Baseten Wants to Be the AWS of AI Inference. It Just Raised $150 Million to Try

The story of any gold rush is rarely just about the miners who strike shiny veins. It is also about those who build the roads, sell the tools and lay the tracks.

After all, for companies to get to the AI-powered future, they will likely need infrastructure that takes away the complexity of model orchestration, allowing them to concentrate on their differentiators.

“Every organization in the world is either going to become AI-first or AI-enabled,” Tuhin Srivastava, Co-founder and CEO of Baseten, said during a discussion for the PYMNTS Monday Conversation series hosted by PYMNTS CEO Karen Webster.

“As companies move toward this, you really only have one competitive advantage,” Srivastava added. “That advantage is speed. And when it comes to speed, you can only move fast if you delegate away stuff that is not core to you.”

“It’s like the card rails enabling FinTechs to build their applications on top of the existing infrastructure that’s solid, secure, global, accepted,” Webster noted, drawing an analogy to the rise of FinTech.

The parallel is apt, particularly because the companies that moved fastest in FinTech were often startups unburdened by legacy systems.

“You think about payment rails — there aren’t many of them, but they’ve established durability, value and trust,” Webster said.

This is the contest to build the rails of AI, an infrastructure layer designed to make the process of inference, or running machine learning models in real-world applications, as seamless and dependable as possible.

https://players.brightcove.net/6415959430001/ScdtaQRMq_default/index.html?videoId=6379803858112

Shift in Value From Training to Inference

The early narrative of AI revolved around training: who could afford the data centers, who could marshal the compute, who could train the biggest and most sophisticated models. That arms race continues, but training is only one chapter. Once a model is built, it must be used. Inference is where AI meets reality.

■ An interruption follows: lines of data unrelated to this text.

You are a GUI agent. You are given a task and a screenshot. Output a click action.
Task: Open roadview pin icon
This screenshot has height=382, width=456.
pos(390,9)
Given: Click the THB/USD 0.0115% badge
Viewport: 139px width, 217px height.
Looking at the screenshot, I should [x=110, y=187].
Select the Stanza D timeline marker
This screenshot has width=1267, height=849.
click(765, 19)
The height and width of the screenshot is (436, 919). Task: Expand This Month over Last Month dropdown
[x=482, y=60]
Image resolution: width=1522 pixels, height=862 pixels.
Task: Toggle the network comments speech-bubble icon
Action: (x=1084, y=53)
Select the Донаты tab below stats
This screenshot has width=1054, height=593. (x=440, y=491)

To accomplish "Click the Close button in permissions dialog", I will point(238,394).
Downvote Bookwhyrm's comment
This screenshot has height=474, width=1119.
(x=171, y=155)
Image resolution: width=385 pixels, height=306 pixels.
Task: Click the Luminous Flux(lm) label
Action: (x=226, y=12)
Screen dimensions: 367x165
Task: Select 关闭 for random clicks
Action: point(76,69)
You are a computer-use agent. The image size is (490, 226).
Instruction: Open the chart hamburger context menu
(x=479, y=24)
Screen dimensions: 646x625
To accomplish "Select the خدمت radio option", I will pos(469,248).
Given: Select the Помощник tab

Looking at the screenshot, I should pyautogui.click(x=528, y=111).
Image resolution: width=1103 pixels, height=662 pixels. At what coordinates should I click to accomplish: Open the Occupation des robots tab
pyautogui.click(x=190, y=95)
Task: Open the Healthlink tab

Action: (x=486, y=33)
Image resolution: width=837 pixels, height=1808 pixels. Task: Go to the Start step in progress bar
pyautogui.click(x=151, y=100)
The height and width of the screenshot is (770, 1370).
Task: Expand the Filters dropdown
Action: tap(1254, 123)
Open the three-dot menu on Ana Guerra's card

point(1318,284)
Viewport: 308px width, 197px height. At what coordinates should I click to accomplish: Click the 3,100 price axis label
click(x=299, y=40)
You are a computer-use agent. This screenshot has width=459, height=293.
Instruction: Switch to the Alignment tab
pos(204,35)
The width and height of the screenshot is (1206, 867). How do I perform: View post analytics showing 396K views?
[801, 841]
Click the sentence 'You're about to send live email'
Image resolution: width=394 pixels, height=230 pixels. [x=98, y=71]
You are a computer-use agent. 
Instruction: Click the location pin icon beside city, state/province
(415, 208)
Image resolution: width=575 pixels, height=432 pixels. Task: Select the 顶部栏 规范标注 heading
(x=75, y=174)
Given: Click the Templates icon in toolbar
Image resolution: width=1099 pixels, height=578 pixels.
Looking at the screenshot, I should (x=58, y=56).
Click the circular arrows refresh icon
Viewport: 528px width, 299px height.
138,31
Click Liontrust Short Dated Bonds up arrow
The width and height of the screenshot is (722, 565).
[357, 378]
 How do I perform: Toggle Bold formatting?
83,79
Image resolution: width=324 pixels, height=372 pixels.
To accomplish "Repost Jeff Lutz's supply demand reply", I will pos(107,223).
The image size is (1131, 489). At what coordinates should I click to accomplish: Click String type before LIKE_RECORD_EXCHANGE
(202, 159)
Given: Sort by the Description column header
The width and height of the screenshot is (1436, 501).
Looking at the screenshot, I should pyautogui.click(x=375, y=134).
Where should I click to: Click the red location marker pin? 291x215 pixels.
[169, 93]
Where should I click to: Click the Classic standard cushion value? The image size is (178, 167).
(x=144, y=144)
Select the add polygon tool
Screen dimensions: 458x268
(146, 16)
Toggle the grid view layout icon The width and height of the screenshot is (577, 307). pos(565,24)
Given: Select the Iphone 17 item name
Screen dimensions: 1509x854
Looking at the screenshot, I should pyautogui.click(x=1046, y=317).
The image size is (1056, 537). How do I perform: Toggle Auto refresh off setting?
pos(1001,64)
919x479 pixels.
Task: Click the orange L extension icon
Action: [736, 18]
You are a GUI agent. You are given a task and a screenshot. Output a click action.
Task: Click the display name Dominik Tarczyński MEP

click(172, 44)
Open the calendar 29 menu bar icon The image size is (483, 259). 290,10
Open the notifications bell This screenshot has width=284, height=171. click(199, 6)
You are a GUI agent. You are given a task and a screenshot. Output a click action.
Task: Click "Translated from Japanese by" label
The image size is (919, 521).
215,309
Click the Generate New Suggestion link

For its own part, Baseten offers an “Inference Stack” consisting of tools for deployment (Model APIs, Truss packaging, Chains), flexible deployment options (cloud, hybrid, self-hosted), support for open-source models and enterprise-grade concerns (latency, cost, reliability).

“Our biggest customers five years from now don’t exist today,” Srivastava enoted. “These companies are being founded today, and they can move fast because they don’t have decades of history weighing them down.”

But what about incumbents? Can large enterprises, with their scale and inertia, keep pace?

Webster pushed the question, noting that consumers now expect businesses to “totally get with the program.”

“They want to move fast. I even think they can move fast from a technology perspective,” said Srivastava. “Where it’s harder is justifying ROI because they’re so big — and they have more to lose with the existing customer set.”

Yet the pressure is undeniable.

“Six years ago, when we used to go talk to enterprises, they would be like, oh, why should we care?” Srivastava added. “It was almost like, convince me I should care. Right now, it’s like, how do I get to the point where I can embrace this?”

Building Trust at Scale

The appeal of being the “rails” lies not only in technical indispensability but also in economics. Inference infrastructure has the potential to generate recurring, usage-based revenue. Every call to an AI model requires inference, and each inference requires compute.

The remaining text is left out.